Understanding microglia’s role in infantile amnesia reframes forgetting as a developmental feature, opening avenues for interventions in memory‑related disorders. It highlights a potential target for therapies aimed at abnormal memory trajectories in neurodevelopmental conditions.
Infantile amnesia— the inability to recall early life events—has long puzzled neuroscientists. Recent work from Trinity College Dublin adds a cellular dimension to this mystery by implicating microglia, the brain’s resident immune cells, in the systematic erasure of early memories. In altricial species such as mice and humans, rapid synaptic remodeling during the first weeks of life is essential for adaptive development. Microglia, through pruning and cytokine signaling, appear to fine‑tune neural circuits in the dentate gyrus and amygdala, effectively setting a developmental “forgetting” threshold that distinguishes them from precocial mammals, which retain early memories.

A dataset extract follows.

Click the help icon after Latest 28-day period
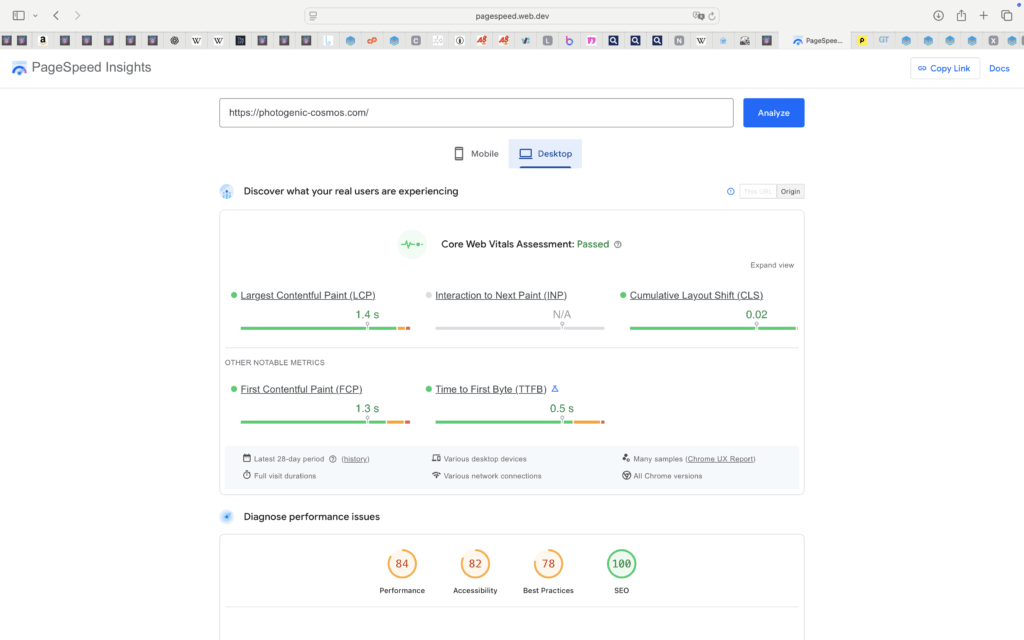The width and height of the screenshot is (1024, 640). click(x=333, y=459)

The research team employed receptor‑specific inhibitors to dampen microglial activity in post‑natal mice and then tested recall of a fear‑conditioning paradigm. Mice with reduced microglial function displayed markedly stronger retention, accompanied by heightened calcium signaling in identified engram cells. This functional readout suggests that microglia normally suppress engram activation, thereby promoting the loss of episodic traces. By restoring normal microglial signaling, the investigators could re‑induce infantile amnesia, confirming a causal link between immune cell activity and memory decay.

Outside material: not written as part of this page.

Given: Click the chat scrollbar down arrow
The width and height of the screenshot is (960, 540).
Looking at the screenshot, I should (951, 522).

Beyond basic science, these findings reshape how we view forgetting: not merely a flaw, but a regulated feature of brain development. If microglial dysregulation contributes to atypical memory trajectories, it could underlie certain neurodevelopmental disorders where early‑life memories are either abnormally retained or excessively lost. Targeting microglial pathways may eventually enable clinicians to modulate memory retention in pediatric populations, offering novel strategies for conditions such as autism spectrum disorder or early‑onset schizophrenia where memory processing is disrupted.